Google si sdoppia in Borsa: le conseguenze per gli investitori

SPLIT IN BORSA – Da ieri 3 aprile Google si è sdoppiato in Borsa per due, GOOG e GOOGL, portandoli a quasi 700 milioni, con la distribuzione ai soci (tutti quelli registrati al 27 marzo) di nuove azioni di Classe C per ciascun titolo di Classe A in loro possesso. La scelta promette vantaggi sia per il titolo che per i fondatori, Larry Page e Sergey Brin.
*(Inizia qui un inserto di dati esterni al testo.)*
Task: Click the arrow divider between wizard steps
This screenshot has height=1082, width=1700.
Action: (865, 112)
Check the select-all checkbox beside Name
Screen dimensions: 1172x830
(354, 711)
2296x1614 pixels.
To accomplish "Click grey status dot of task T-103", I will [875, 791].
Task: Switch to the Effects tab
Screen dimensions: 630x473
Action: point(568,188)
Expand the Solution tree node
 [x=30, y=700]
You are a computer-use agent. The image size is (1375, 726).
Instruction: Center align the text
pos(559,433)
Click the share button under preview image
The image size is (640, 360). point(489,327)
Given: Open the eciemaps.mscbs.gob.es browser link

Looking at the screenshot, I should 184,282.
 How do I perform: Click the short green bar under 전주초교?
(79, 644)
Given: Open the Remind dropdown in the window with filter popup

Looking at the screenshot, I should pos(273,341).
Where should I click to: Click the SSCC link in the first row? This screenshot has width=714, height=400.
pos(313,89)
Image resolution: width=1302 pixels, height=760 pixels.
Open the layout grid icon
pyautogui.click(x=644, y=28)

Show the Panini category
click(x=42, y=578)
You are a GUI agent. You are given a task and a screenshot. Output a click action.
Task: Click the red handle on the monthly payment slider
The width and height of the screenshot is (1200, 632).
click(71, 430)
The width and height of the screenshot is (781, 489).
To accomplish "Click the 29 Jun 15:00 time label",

CONTROLLO DEI FONDATORI – E per gli investitori? Il vantaggio è di riportare a prezzi più avvicinabili le azioni, tra le poche salite sopra i mille dollari e che ora vengono sostanzialmente dimezzate attirando potenzialmente nuovi investitori. Ma lo split, scrive Il Sole 24 Ore, ha soprattutto l'effetto di garantire il continuo e stretto controllo dell'azienda da parte di Page e Brin. Le azioni di classe A (i vecchi titoli che avranno però il nuovo simbolo GOOGL) conteranno come prima per un voto ciascuna. Ma creando ex novo le azioni di Classe C (che erediteranno quale simbolo lo storico GOOG) Page e Brin dotano Google di uno strumento inedito e, per loro, del tutto innocuo.